Enquanto as manobras são formalizadas em âmbito nacional, os veículos da Codevasf estão há meses no campus da Ufersa, aguardando para envio a cidades do RN.

No fim de agosto, havia 31 caminhões, sete tratores e dois arados no terreno do campus cedido à Codevasf. Segundo indicam folhas de papel coladas nos veículos, foram entregues há cerca de três meses. Na quinta-feira (8), eram 26 caminhões.

A regional do Rio Grande do Norte da Codevasf foi criada na gestão atual, em reduto de Rogério Marinho (PL), ex-titular do Ministério do Desenvolvimento Regional.

Marinho, que assumiu em 2020, deixou a pasta em março para concorrer ao Senado.

Um de seus adversários políticos, Carlos Eduardo Alves (PDT), também candidato a senador, já pediu à Justiça Eleitoral uma investigação sobre um suposto abuso de poder político do ex-ministro ligado às doações da Codevasf.

"O demandado [Marinho] fez uso de toda a estrutura do governo federal, em especial do Ministério do Desenvolvimento Regional e da Codevasf para em concedendo favores, os cobrar no período eleitoral", segundo a petição.

Em rede social, o prefeito de Mossoró, Alysson Bezerra (Solidariedade), aliado de Marinho, comemora a chegada de veículos. "Agradecemos ao ministro Rogério Marinho pela atuação junto ao Ministério do Desenvolvimento Regional e Codevasf para o atendimento das nossas solicitações junto à pasta", escreveu.

Conforme a Folha revelou, na esteira da explosão de gastos com as chamadas emendas de relator, os valores com doações de veículos e maquinário pela Codevasf saltaram de R$ 178 milhões, em 2020, para R$ 487 milhões, em 2021, aumento de 173%. Só nos primeiros cinco meses de 2022, o montante chegou a R$ 100 milhões.

Procurada pela Folha , a Secretaria-Geral da Presidência afirmou que "a alteração foi aprovada pelo Congresso e não há inconstitucionalidade no dispositivo".

A Codevasf nega que as mudanças nos termos de doação configuraram uma medida para burlar a lei.

Segundo a estatal, "em atenção à lei eleitoral, que veda a doação gratuita de bens em anos de eleição, termos de doação firmados pela Companhia em 2022 estabelecem encargos aos beneficiários".

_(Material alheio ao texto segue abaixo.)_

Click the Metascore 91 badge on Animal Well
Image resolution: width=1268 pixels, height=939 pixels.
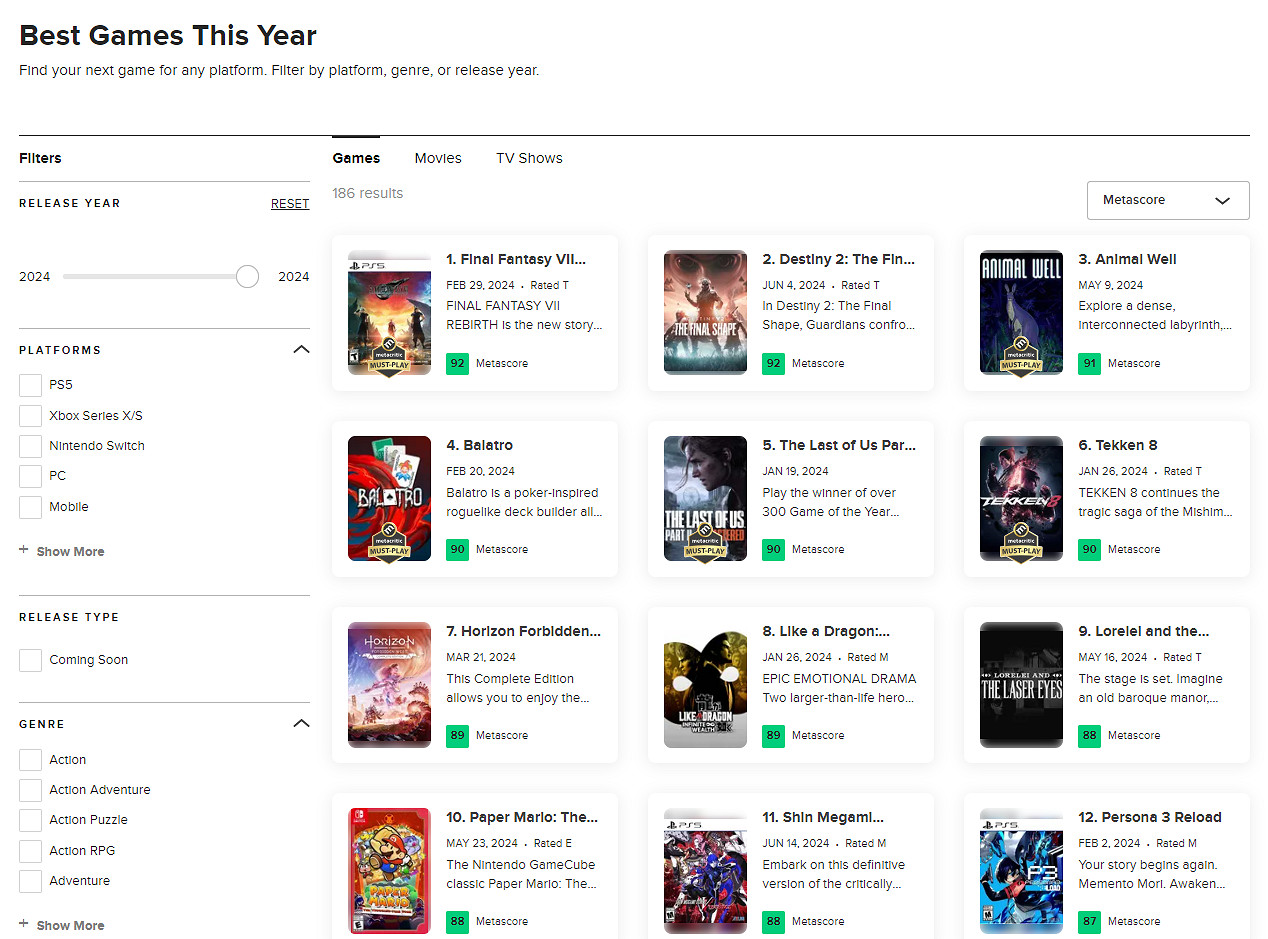pos(1089,363)
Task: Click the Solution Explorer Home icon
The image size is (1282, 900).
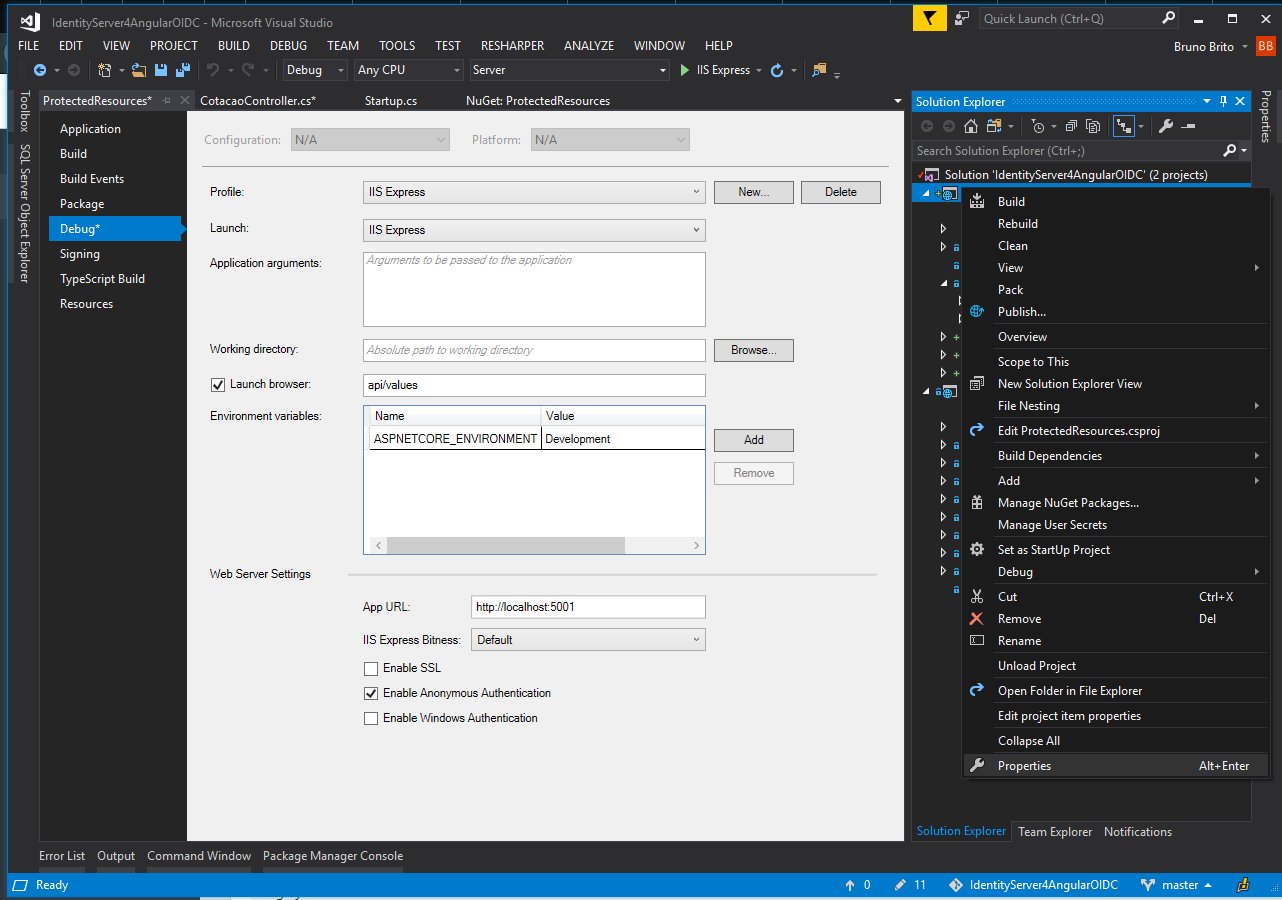Action: pyautogui.click(x=970, y=126)

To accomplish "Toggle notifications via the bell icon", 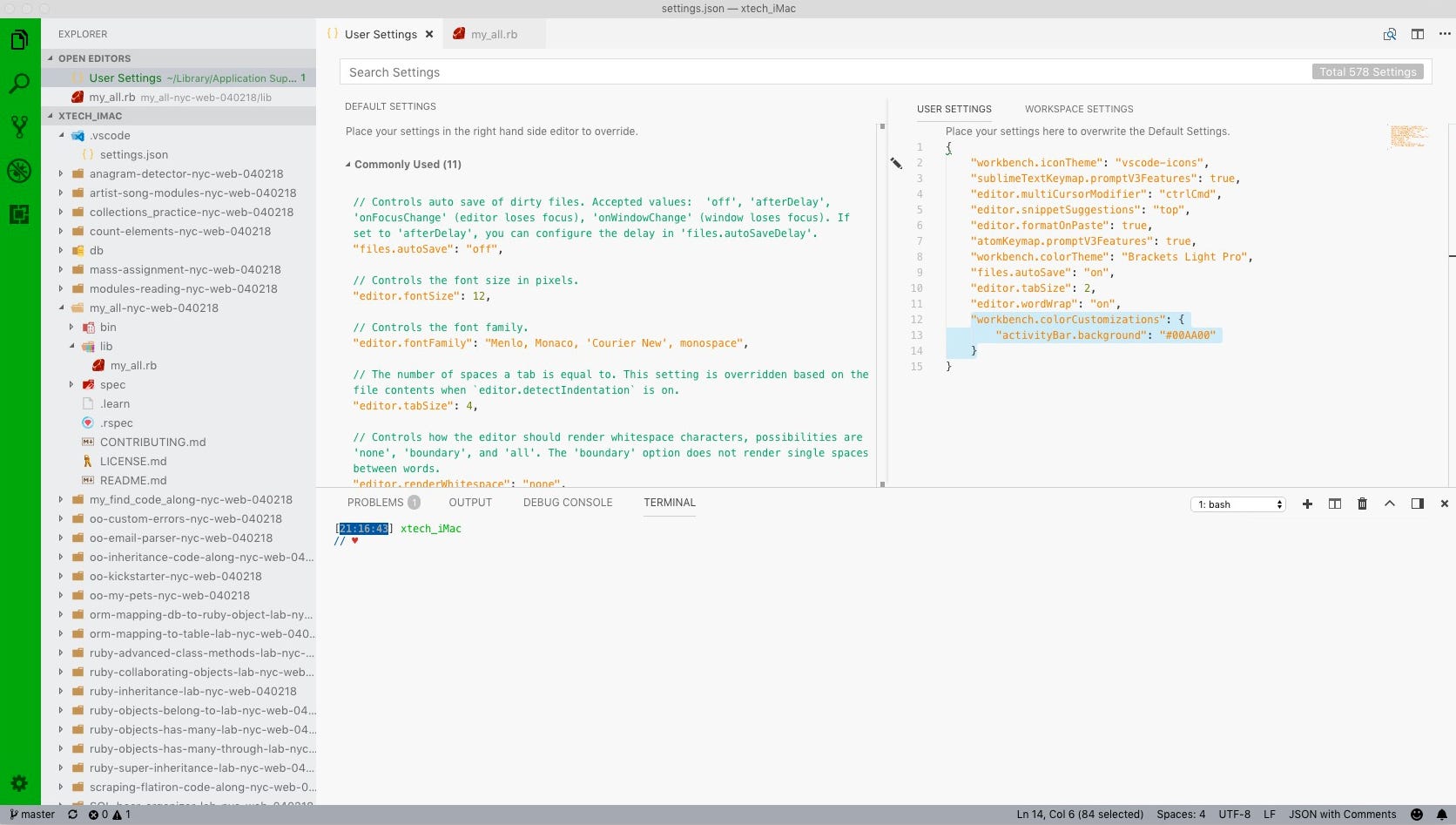I will (1442, 815).
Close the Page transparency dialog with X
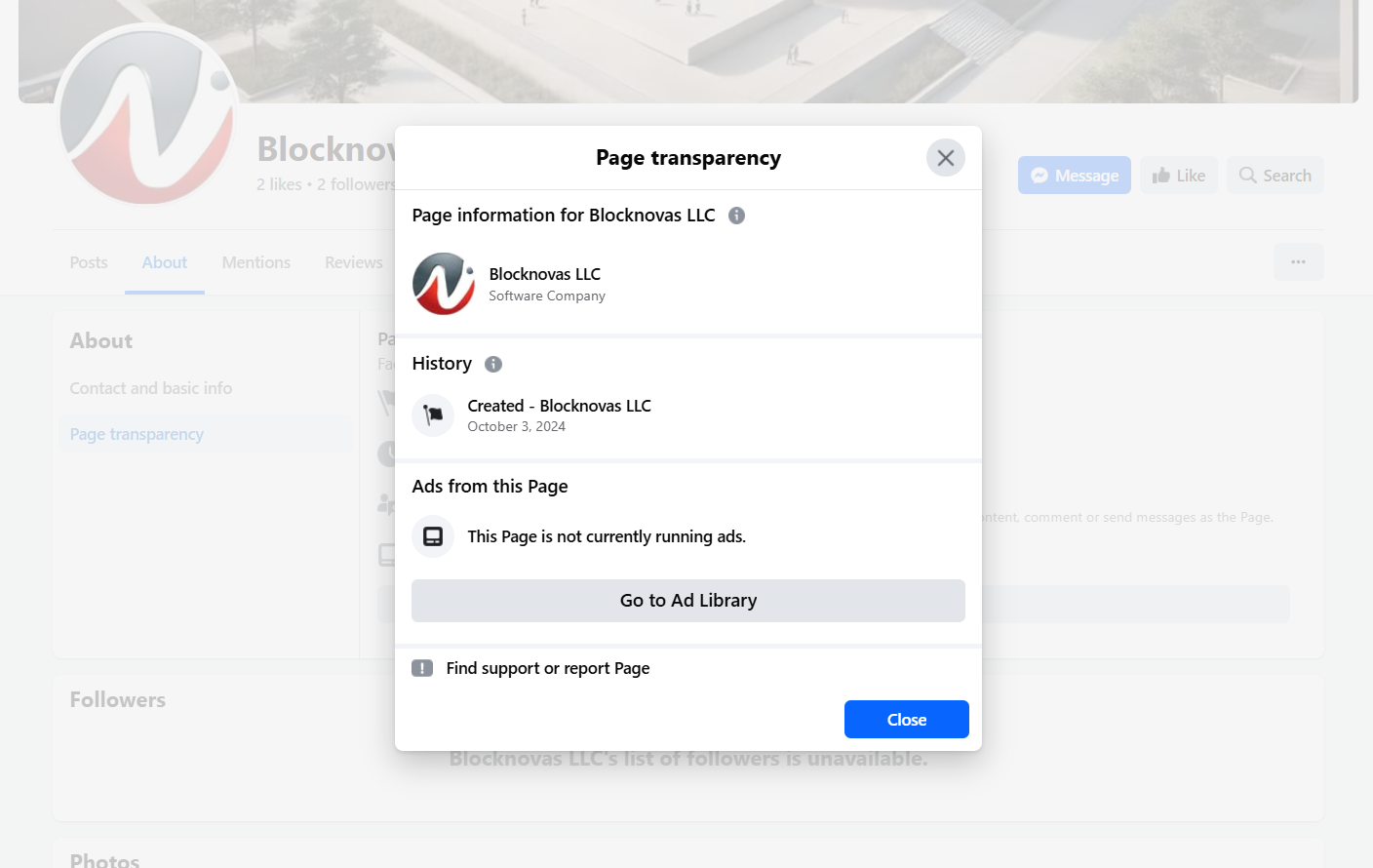The image size is (1373, 868). coord(945,158)
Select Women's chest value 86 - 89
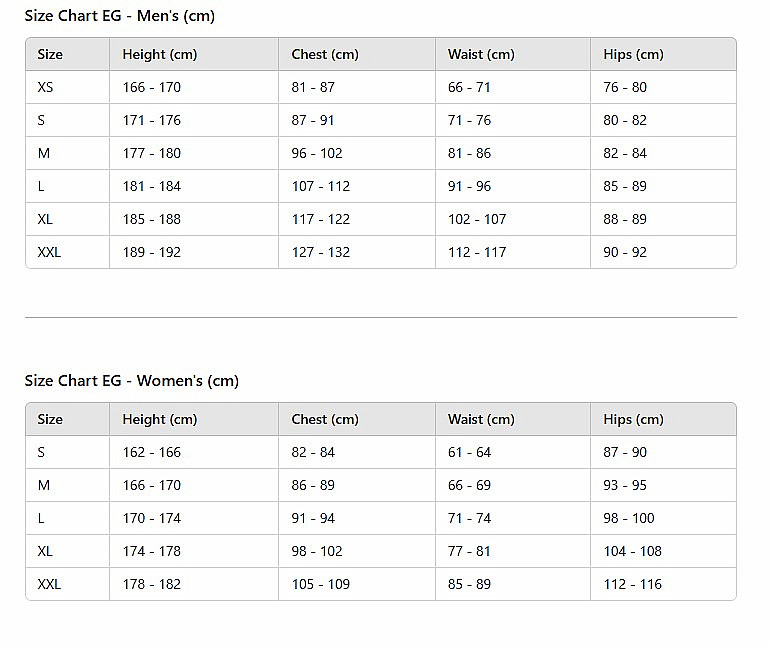The height and width of the screenshot is (646, 770). [x=313, y=485]
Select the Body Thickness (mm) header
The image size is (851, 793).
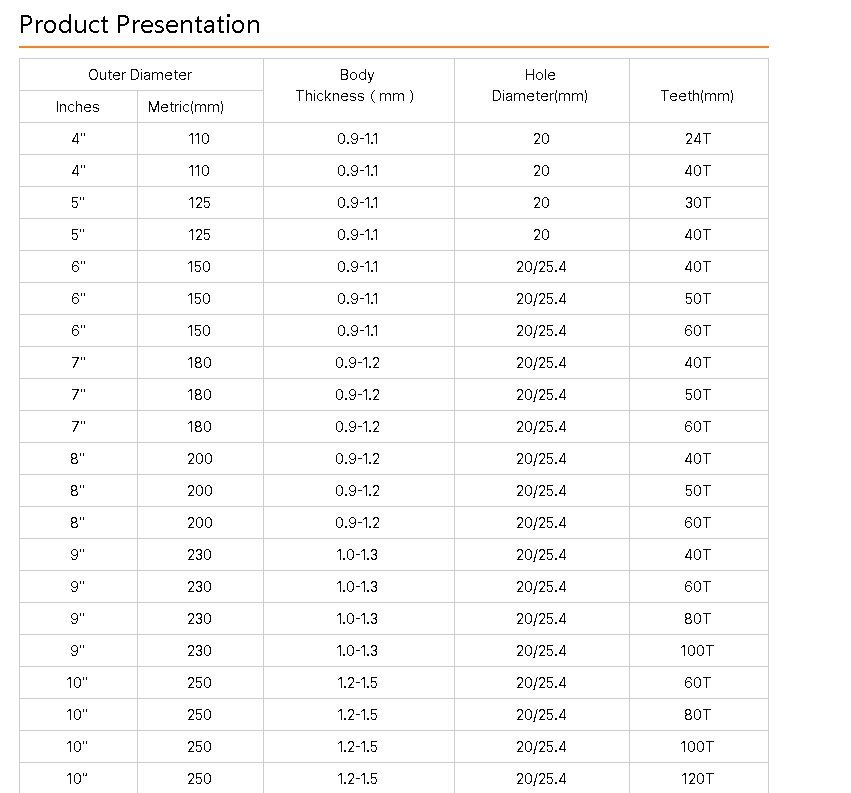[x=357, y=86]
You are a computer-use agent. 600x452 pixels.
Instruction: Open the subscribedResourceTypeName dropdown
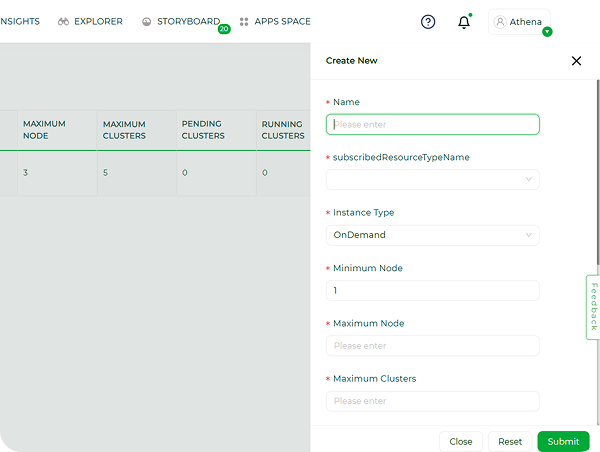(433, 179)
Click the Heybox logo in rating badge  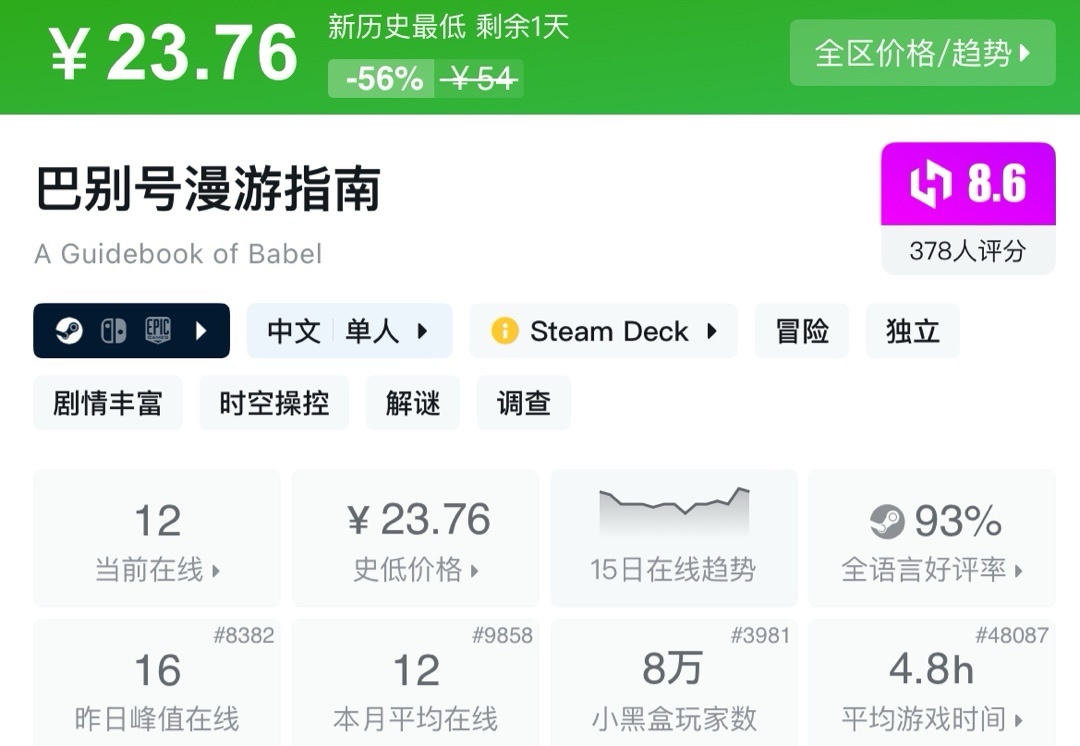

A empresa afirma ainda que os termos observam a lei, independentemente dos períodos em que são firmados, que as entregas ocorrem no âmbito de projetos de desenvolvimento regional e são feitas manutenções periódicas nos bens armazenados em pátio.

"Os bens serão entregues aos beneficiários assim que os processos formais de transferência forem concluídos. Esses processos envolvem análises de adequação técnica, conformidade legal e conveniência socioeconômica", completa.

Rogério Marinho nega ter interferência na estrutura da Codevasf e afirma que seu estado não foi favorecido. "Entre 2019 e 2021, foram adquiridos 16.186 equipamentos para doação pela Codevasf aos 14 estados da área de atuação da empresa. O RN aparece apenas na 10ª posição no ranking de estados destinatários das doações", segundo nota do advogado do deputado, Felipe Cortez.

Marinho afirma que informações falsas foram divulgadas com intuito político e as acusações "não resistem à apuração minimamente cuidadosa".

Procurado pela reportagem, o deputado Carlos Gaguim não se manifestou.